▸ **What the task requires**
Gather every line of the entries below that contains the string "width". Case counts.

──────── Excerpted records

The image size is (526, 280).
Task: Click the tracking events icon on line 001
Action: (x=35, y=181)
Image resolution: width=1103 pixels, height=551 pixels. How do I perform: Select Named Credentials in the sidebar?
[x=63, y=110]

────────────────
──────── Excerpted records

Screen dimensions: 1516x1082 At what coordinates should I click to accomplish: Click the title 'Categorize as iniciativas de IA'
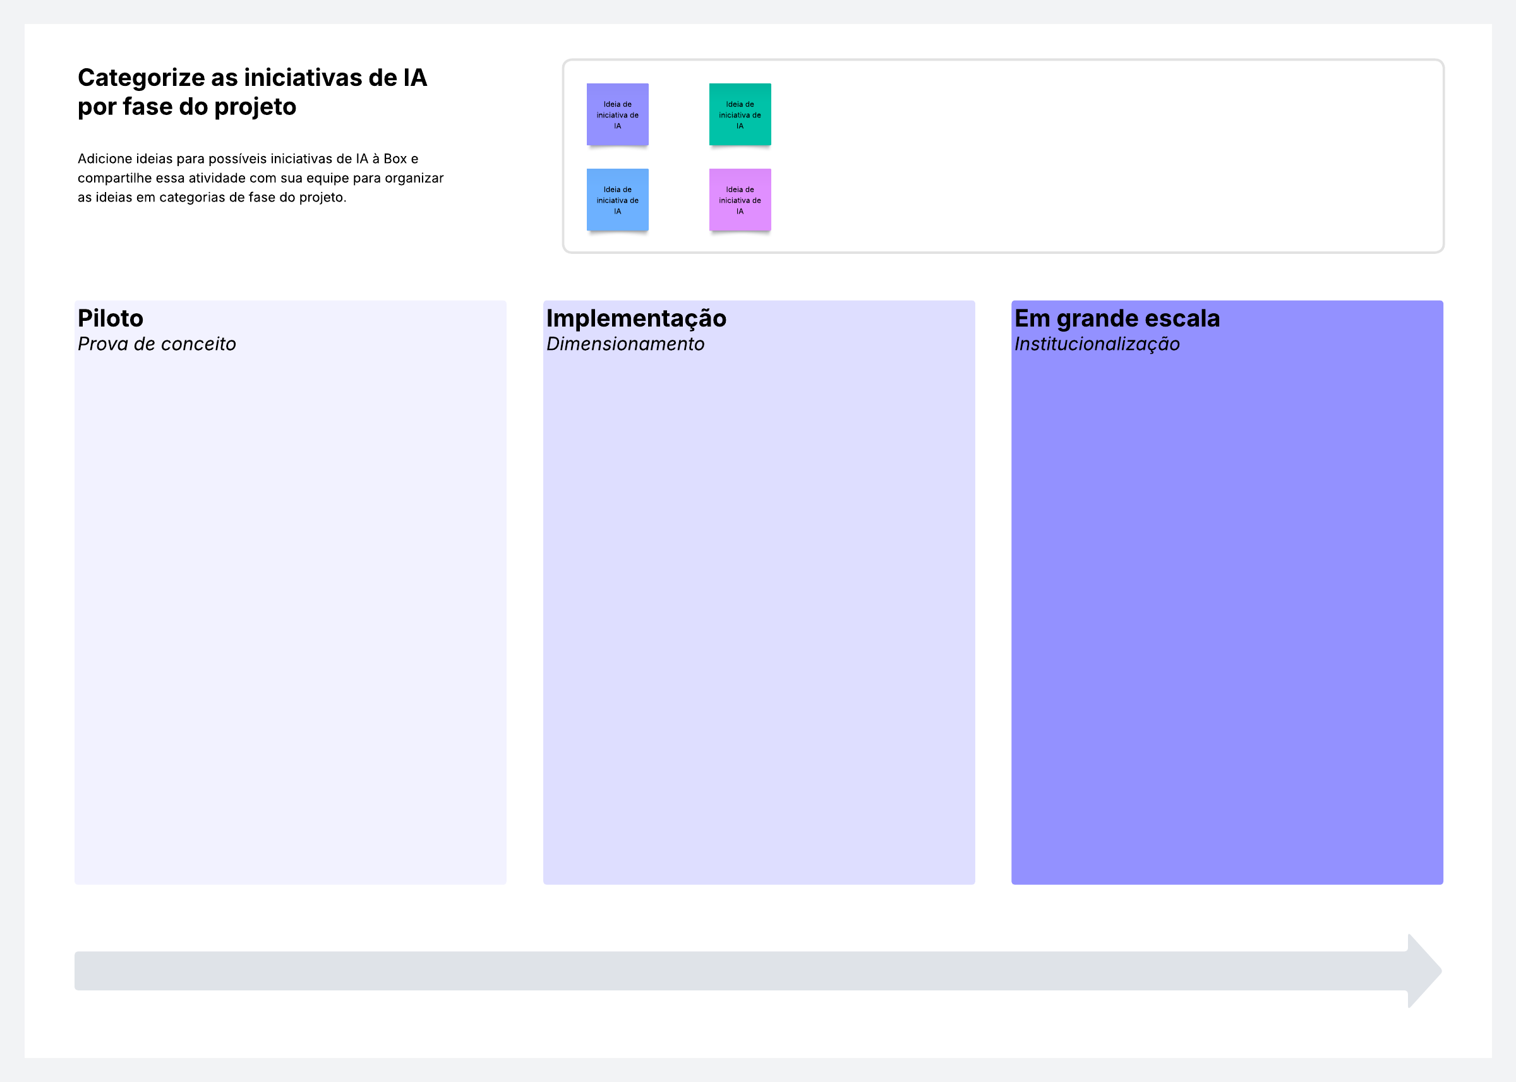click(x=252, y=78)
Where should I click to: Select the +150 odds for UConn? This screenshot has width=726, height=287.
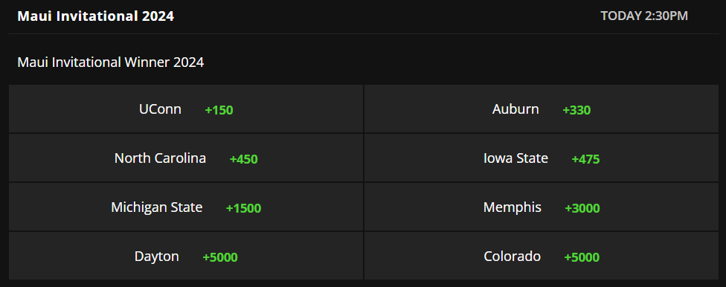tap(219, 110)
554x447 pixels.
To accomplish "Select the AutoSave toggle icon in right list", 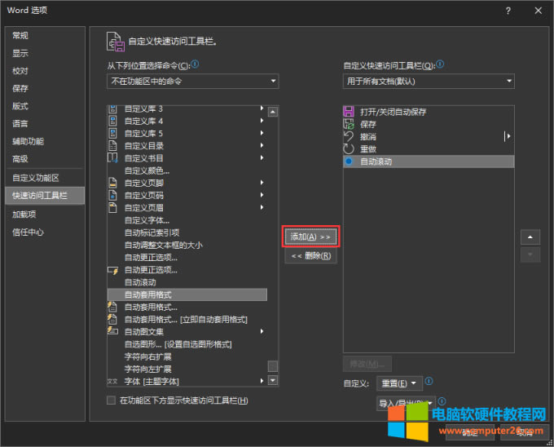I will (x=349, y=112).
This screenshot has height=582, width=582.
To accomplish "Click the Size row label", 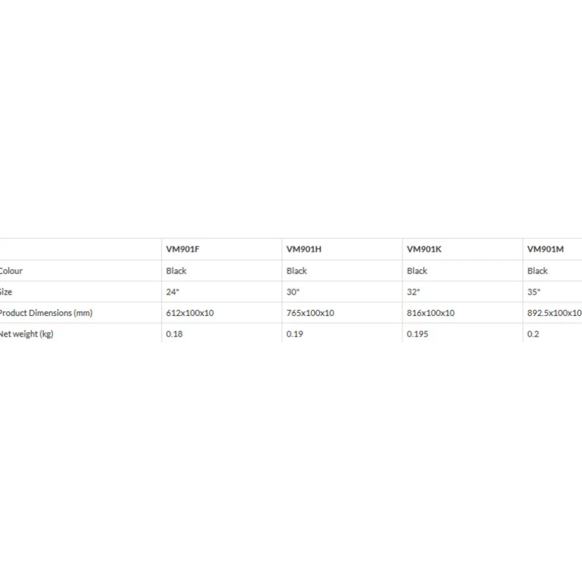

────────────────

▸ **Reply to the task**
Image resolution: width=1103 pixels, height=551 pixels. How do I perform: Select Named Credentials in the sidebar?
Where should I click to: Select the +150 odds for UConn? This screenshot has width=726, height=287.
This screenshot has height=582, width=582.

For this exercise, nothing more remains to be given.